DOE Releases Commercial Lighting Solutions Web Tool for Commercial Buildings
May 05, 2009
The U.S. Department of Energy (DOE) today introduced Commercial Lighting Solutions, its latest innovation designed to improve energy efficiency in commercial buildings. The interactive Web tool is designed to help commercial building owners improve lighting efficiency by at least 30% over ASHRAE 90.1-2004. Commercial Lighting Solutions was introduced at LIGHTFAIR International, the world's largest annual architectural and commercial lighting trade show and conference.
Developed by DOE in partnership with lighting designers, architects, and commercial end-users, the tool provides energy savings projections based on user input and selections. The solutions are designed to meet or exceed energy savings levels needed to qualify for tax incentives established by the Energy Policy Act of 2005. Commercial users and designers can also use the Web tool to document performance against energy goals which can support end-user applications for incentives and rebates from utilities and state or regional energy efficiency programs.

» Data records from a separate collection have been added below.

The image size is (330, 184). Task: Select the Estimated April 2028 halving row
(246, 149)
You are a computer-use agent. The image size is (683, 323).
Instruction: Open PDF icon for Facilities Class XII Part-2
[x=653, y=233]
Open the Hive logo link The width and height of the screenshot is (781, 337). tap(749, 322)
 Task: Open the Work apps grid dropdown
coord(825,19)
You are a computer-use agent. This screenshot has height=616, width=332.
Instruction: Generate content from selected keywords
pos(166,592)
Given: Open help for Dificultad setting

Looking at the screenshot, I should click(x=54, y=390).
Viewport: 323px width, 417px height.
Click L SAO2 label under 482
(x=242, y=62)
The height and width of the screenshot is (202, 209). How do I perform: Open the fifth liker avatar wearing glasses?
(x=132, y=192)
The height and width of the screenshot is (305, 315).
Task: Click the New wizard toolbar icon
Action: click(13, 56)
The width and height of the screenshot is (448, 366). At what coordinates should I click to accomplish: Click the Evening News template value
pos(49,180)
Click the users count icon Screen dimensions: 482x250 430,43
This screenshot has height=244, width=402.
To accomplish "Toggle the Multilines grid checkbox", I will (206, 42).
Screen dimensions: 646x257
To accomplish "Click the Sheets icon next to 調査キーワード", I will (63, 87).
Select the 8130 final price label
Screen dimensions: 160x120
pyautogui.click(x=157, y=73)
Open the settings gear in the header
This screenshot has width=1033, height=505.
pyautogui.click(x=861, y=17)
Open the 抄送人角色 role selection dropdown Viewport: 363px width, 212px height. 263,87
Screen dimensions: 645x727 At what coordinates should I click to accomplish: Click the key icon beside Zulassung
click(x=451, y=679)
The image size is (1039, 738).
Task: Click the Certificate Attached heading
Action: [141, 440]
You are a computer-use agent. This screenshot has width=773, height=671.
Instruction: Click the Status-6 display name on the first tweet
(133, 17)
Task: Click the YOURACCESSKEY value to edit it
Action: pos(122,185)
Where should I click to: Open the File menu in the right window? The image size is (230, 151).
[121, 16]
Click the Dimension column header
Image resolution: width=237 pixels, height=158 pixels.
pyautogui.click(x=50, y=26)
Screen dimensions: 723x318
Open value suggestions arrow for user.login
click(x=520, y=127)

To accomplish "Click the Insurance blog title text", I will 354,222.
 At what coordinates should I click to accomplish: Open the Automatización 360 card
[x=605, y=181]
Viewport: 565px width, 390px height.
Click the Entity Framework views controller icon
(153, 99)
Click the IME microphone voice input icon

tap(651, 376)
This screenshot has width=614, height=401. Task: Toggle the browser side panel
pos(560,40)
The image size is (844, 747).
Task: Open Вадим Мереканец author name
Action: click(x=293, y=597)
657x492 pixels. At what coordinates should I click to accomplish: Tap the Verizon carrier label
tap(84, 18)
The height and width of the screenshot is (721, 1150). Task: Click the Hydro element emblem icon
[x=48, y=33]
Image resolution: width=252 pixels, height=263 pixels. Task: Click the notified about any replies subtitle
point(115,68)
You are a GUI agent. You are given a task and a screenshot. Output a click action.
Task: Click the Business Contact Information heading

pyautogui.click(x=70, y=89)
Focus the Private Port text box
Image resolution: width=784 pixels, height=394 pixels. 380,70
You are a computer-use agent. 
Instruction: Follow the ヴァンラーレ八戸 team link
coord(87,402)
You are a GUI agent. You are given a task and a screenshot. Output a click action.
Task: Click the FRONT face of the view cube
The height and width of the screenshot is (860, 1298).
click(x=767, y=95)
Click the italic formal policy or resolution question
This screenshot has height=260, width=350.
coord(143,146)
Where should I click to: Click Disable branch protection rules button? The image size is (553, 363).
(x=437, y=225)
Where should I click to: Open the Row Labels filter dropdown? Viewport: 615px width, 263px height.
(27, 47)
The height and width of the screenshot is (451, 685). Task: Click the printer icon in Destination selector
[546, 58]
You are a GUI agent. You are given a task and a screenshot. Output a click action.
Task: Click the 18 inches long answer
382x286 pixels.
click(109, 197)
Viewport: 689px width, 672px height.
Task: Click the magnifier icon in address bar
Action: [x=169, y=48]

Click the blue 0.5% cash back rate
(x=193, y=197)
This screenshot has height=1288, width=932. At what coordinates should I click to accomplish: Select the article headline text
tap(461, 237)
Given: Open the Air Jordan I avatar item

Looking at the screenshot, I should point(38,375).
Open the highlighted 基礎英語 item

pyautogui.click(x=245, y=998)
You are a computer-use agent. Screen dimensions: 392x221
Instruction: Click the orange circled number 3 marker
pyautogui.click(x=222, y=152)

Commercial buildings in the U.S. consume an estimated 18% of total U.S. energy use and contribute nearly 4% of global carbon dioxide emissions. In 2006, lighting constituted about 25% of the commercial sector's energy use, making it the largest single component of building energy use, and accounted for 42% of a commercial building's cooling load.
Commercial Lighting Solutions is the first commercial technology solution to be launched as part of the DOE's Net-Zero Energy Commercial Building Initiative (CBI). The first application of Commercial Lighting Solutions has been developed and analyzed for five types of retail stores (big box, small box, grocery, specialty market, and pharmacy). Solutions for office and institutional buildings are already underway.
CBI aims to achieve marketable net-zero energy commercial buildings by 2025. CBI collaborates with the private sector, national laboratories, other federal agencies, and non-governmental organizations to advance energy efficient commercial building technologies.